Aortic Ring Preparations and Tension Recording
Vasodilation and vasoconstriction of isolated aortic ring preparations was determined in organ baths filled with oxygenated modified Tyrode buffer (37°C), as previously described.22 Adventitial tissue was carefully removed, and 3-mm segments of the thoracic aorta were investigated. A resting tension of 10 mN was maintained throughout the experiment. Drugs were added in increasing concentrations to obtain cumulative concentration-response curves: 20 and 40 mmol/L KCl, 1 nmol/L to 10 μmol/L phenylephrine, 10 nmol/L to 100 μmol/L carbachol (assessment of endothelium-dependent vasodilation after precontraction with phenylephrine), and 1 nmol/L to 10 μmol/L nitroglycerin (assessment of endothelium-independent vasodilation after precontraction with phenylephrine). The drug concentration was increased when vasoconstriction or -relaxation was completed. Drugs were washed out before the next substance was added.
Measurement of Vascular Reactive Oxygen Species
Reactive oxygen species (ROS) release in intact aortic segments was determined by L-012 chemiluminescence, as previously described.22 L-012 is a luminol derivate with high sensitivity for ROS that does not exert redox cycling itself.23 Aortas were carefully excised and placed in chilled, modified Krebs-HEPES buffer.
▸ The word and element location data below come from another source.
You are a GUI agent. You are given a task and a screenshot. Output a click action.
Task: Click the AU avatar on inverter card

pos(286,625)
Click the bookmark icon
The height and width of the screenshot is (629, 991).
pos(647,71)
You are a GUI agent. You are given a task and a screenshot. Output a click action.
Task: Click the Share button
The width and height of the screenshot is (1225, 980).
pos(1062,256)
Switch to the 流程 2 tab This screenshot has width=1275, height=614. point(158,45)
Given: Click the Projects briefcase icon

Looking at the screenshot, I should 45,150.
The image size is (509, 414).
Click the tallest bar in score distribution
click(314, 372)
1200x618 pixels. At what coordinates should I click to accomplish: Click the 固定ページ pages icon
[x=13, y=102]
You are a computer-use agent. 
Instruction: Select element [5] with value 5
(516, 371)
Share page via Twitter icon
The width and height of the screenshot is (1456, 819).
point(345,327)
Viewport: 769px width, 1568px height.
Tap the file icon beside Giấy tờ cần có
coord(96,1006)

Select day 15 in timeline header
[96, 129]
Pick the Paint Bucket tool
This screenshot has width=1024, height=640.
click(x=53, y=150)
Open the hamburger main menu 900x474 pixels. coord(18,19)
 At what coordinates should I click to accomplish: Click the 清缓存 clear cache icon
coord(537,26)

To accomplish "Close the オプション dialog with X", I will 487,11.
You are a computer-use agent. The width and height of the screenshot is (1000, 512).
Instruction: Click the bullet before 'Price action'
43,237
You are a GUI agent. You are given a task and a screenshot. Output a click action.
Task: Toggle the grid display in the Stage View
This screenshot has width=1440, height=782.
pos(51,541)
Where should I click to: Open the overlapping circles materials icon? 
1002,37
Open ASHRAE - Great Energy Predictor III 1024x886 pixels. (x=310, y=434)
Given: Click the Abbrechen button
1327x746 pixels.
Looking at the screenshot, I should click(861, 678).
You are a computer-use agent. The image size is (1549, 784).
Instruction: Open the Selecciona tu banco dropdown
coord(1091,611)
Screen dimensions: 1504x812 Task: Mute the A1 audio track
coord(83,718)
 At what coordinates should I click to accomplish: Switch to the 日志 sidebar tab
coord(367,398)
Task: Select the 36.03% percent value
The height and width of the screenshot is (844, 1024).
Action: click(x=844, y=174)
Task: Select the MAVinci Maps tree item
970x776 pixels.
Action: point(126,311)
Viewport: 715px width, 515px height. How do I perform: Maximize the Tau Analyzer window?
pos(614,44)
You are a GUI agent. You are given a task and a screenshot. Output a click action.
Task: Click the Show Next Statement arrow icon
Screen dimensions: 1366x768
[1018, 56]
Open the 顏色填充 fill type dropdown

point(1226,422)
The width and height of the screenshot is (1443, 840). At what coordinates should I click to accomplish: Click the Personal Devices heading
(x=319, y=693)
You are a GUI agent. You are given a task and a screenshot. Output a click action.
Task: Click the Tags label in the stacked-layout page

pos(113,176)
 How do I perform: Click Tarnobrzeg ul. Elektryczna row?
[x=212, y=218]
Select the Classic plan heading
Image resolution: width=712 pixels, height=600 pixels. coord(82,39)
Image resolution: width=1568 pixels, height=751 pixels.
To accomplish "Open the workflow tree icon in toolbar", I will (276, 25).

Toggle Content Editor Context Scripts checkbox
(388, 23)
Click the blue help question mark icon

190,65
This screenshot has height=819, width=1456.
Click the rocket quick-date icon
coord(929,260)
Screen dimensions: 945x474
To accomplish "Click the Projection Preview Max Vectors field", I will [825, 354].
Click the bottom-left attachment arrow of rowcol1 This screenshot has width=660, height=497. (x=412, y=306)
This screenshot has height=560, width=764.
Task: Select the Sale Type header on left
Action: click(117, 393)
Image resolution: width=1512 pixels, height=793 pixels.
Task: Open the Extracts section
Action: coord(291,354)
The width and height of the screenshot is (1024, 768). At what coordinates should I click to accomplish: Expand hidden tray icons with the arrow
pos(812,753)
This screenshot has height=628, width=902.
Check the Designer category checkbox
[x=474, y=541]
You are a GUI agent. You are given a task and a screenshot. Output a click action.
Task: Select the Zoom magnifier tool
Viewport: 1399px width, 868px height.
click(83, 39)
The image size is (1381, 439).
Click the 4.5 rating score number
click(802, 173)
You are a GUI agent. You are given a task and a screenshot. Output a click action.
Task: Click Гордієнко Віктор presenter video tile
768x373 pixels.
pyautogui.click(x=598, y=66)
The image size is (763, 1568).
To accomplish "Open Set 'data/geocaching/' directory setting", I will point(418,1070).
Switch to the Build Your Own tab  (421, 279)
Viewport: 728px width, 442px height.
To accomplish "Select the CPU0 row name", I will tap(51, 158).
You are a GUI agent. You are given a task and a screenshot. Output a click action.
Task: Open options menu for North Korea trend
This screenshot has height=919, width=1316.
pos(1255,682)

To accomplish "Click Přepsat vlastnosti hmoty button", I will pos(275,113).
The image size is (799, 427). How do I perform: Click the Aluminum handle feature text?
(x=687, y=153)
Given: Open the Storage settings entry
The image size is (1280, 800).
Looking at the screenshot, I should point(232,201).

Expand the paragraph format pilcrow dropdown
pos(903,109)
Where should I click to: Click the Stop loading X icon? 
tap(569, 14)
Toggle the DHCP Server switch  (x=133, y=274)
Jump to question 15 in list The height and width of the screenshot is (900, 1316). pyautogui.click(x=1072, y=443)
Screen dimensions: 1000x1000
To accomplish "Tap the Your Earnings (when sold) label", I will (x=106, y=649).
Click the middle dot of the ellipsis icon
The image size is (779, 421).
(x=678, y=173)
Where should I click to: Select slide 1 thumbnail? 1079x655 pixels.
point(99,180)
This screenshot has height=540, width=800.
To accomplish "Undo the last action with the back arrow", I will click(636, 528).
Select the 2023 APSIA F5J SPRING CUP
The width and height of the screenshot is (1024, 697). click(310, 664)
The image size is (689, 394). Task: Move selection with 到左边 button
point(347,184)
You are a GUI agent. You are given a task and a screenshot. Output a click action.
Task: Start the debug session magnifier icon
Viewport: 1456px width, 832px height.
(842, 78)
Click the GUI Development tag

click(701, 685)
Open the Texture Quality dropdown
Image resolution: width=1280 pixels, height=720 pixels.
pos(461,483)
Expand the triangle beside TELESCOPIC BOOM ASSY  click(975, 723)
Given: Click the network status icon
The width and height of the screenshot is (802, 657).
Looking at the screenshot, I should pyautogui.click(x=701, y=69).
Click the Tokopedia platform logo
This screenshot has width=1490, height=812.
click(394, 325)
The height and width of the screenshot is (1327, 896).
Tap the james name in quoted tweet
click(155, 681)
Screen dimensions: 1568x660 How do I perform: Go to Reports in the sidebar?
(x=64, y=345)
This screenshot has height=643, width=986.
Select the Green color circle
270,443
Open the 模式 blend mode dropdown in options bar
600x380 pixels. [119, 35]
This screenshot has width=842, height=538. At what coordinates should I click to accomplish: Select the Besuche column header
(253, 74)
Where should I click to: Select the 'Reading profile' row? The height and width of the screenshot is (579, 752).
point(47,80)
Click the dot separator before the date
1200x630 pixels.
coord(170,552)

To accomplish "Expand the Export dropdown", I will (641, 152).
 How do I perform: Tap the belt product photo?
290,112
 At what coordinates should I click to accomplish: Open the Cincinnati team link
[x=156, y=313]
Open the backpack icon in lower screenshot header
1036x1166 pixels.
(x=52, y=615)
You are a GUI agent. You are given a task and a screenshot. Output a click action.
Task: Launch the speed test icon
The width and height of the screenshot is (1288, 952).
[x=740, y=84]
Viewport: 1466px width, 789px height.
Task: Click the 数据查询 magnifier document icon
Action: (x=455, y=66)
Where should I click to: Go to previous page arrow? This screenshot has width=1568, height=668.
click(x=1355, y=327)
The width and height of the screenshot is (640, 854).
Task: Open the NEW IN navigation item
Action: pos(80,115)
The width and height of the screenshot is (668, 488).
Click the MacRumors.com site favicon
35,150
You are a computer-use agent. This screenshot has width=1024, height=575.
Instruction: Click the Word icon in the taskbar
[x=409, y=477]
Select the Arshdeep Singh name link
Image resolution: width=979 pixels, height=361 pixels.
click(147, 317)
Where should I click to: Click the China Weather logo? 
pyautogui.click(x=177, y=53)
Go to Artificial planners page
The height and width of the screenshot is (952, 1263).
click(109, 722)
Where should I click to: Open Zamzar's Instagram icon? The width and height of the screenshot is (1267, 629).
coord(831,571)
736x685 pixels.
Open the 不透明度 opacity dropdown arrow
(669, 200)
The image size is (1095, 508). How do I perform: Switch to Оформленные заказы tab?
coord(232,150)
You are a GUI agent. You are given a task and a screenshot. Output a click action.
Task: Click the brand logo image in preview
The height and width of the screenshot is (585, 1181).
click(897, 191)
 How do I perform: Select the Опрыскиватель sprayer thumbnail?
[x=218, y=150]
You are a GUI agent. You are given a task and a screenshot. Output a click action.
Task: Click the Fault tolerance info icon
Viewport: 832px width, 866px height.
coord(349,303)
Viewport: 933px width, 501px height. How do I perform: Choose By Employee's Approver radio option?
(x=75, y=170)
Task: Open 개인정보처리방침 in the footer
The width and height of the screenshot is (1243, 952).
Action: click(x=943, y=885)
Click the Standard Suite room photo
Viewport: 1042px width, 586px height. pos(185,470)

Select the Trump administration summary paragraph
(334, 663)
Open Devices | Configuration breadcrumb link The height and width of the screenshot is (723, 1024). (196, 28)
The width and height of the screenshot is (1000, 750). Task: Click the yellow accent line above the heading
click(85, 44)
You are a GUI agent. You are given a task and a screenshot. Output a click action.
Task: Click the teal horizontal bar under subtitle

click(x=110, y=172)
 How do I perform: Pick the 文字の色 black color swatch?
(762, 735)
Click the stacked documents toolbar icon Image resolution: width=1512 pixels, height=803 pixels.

Connective tissue was removed and aortas were cut into 2-mm segments. Chemiluminescence of aortic segments was assessed in scintillation vials containing Krebs-HEPES buffer with 100 μmol/L L-012 over 15 minutes in a scintillation counter (Lumat LB 9501, Berthold, Bad Wildbad, Germany) in 1-minute intervals. The vessel segments were then dried and dry weight was determined. ROS release is expressed as relative chemiluminescence per milligram of aortic tissue.
NOS Activity Assay
Vascular NOS activity was quantified by measuring the conversion of [3H]arginine to [3H]citrulline in aortic homogenates using a nitric oxide synthase assay kit (Calbiochem), as previously described.24 In brief, excised aortic segments were immersed in ice-cold homogenization buffer that contained 250 mmol/L Tris/HCl (pH 7.4), 10 mmol/L EDTA, and 10 mmol/L EGTA and were mechanically homogenized. NOS activity was determined in 10 μg of protein aliquots of the aortic homogenates after the addition of [3H]arginine, NADPH, tetrahydrobiopterin, and CaCl2. Rat cerebellum extracts, containing elevated amounts of neuronal NOS, were used as positive controls, whereas aortic lysates incubated in the presence of NG-nitro-l-arginine methyl ester (L-NAME) served as blanks. The amount of [3H]citrulline was quantified with a β-counter (Beckman).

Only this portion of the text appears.